Although technology in the developing world was not the stated theme of the conference, it seemed to percolate up in many talks and follow-up discussions, reflecting the "globalized" mood of many speakers and attendees.

After Wednesday's conference-opening presentation on the $100 Laptop, a project spawned at the MIT Media Lab to build millions of laptops for children in poor countries, the day's program segued into a talk with four prominent inventors and innovators, including Dean Kamen, most well known for his Segway Human Transporter.

Kamen said he had long been dogged by the knowledge that 1.1 billion people lack safe drinking water and 80 percent of the diseases that wrack developing countries are caused by water-borne pathogens. So his team at DEKA Research and Development in New Hampshire is building a simple, energy-efficient water purifier that converts water of any quality into a substance so pure it "would make Dasani look like toxic waste," Kamen said.

The device produces about 40 liters of water per hour, at a cost of about one cent per liter.  Its potential benefits are so huge that it "makes all the other projects [at DEKA] pale," he said.

The problem with the water purifier has not been getting the technology to work, though, according to Kamen, but rather getting it to the people who need it. Kamen said he had demonstrated his device to the United Nations, the World Bank, and other organizations charged with international development -- but had met only resistance.
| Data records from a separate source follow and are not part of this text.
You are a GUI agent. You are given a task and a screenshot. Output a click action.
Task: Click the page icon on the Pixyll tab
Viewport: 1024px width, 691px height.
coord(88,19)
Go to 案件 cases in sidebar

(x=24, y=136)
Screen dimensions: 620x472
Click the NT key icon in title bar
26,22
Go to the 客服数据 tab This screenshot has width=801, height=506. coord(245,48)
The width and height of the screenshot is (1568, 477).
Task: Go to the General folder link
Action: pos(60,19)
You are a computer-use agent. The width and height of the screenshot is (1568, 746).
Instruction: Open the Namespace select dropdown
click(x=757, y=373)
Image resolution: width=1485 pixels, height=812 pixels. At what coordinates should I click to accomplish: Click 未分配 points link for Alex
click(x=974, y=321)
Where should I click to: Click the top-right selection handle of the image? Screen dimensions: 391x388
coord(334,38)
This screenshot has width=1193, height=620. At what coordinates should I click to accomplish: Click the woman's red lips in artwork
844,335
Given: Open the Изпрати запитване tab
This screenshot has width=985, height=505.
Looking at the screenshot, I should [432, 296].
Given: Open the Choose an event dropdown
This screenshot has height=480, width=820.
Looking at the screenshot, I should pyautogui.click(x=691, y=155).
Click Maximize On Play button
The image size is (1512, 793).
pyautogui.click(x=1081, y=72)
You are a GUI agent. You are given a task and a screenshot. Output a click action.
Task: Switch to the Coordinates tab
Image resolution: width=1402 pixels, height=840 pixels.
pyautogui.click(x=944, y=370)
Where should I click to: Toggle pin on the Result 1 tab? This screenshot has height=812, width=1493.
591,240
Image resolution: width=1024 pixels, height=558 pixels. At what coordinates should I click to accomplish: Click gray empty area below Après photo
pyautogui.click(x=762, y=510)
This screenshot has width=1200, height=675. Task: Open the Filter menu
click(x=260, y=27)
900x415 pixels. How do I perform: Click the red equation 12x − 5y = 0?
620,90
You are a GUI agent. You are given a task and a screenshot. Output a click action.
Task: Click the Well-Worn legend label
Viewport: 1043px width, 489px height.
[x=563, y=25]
Kamen now believes that getting the water purification technology to poor communities would mean bypassing international bureaucracies and setting up a system of microloans to local entrepreneurs, who would buy and operate the purifiers, selling water for a small profit.*

Story continues below

The next day, during a morning session on growth opportunities in computing and communications, Justin Rattner, director of Intel's Corporate Technology Group, continued the theme of tailoring technology for emerging markets. He said the United States is a mature computer market, with almost 80 percent of households now owning a computer. In the emerging world, however, penetration is under five percent.

*This sentence was modified on Oct. 4 at 3:45 pm. The original sentence could be read to suggest that Kamen's purifiers would cost $25, which is not the case. The purifiers should cost about $1,000.